Thomas Lee Johnson’s latest murder trial could be held in Routt County
Steamboat Springs — The man imprisoned for the May 2000 slaying of a Steamboat Springs woman is returning to Routt County, where a new trial might take place.
This would be the third time Thomas Lee Johnson has been tried for the murder of Lori Bases.
Johnson was originally sentenced to life in prison on Jan. 16, 2002, but the Colorado Court of Appeals ruled in 2006 that the jury was given faulty instructions and overturned the conviction.
During Johnson’s retrial in 2009, it took jurors less than three hours to find Johnson guilty.
Earlier this year, Johnson won another appeal related to his 2009 retrial.
The three judges from the Colorado Court of Appeals who reviewed Johnson’s case agreed Johnson was denied his Sixth Amendment Constitutional right to defend himself. They ordered Johnson be given a new trial.
Johnson’s previous two trials were held in Fort Collins after requests for changes of venue.
Prosecutors are trying to get the latest trial in Routt County.
The Colorado Department of Corrections brought Johnson to Fort Collins for a hearing Monday.
“Our office stands ready to resume the prosecution of this case, and we will go wherever we need to go to do that,” District Attorney Brett Barkey said in a news release. “Having said that, I intend to ask the Larimer District Court to return the case to Routt County for trial.”

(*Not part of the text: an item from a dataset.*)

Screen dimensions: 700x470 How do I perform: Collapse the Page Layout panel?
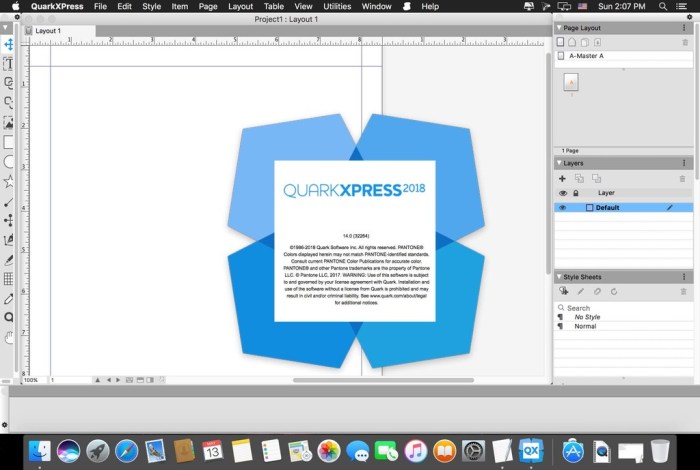click(x=559, y=28)
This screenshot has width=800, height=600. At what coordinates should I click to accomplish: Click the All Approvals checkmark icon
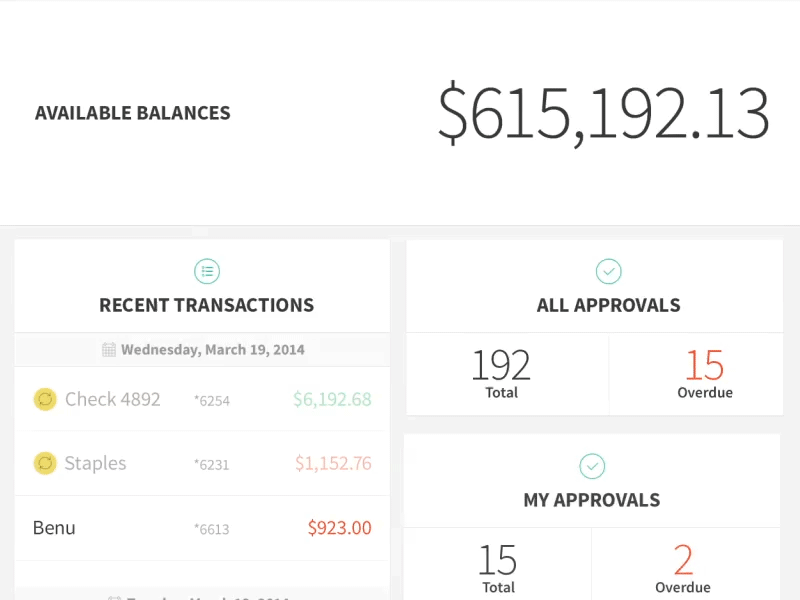pos(608,271)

During the hearing, a judge ordered that Johnson be returned to Routt County for a hearing at 3 p.m. Sept. 11, but it is not certain that the new trial will be held here.
The Bases murder was a high-profile case in the early 2000s and garnered significant media attention.
“The media attention that created the change of venue in the first place is 14 years ago,” Assistant District Attorney Matt Karzen said Tuesday.
He thinks a fair trial can be held in Routt County because of the turnover of residents.
Karzen said Johnson is being represented by an attorney. His trial has to be held by Feb. 12, unless Johnson agrees to a delay.
“Generally, it’s a full new trial,” Karzen said.
A judge could allow testimony from previous trial transcripts from witnesses who died or are otherwise truly unavailable, Karzen said.
Johnson was suspected of stabbing Bases more than 20 times. Authorities believed he killed the 31-year-old woman because he thought she was interfering with his relationship with Kim Goodwin, a good friend of Bases.
Johnson claimed he killed Bases in self-defense.
Once Johnson is returned to Routt County, it will mean four people are being held at Routt County Jail awaiting murder trials.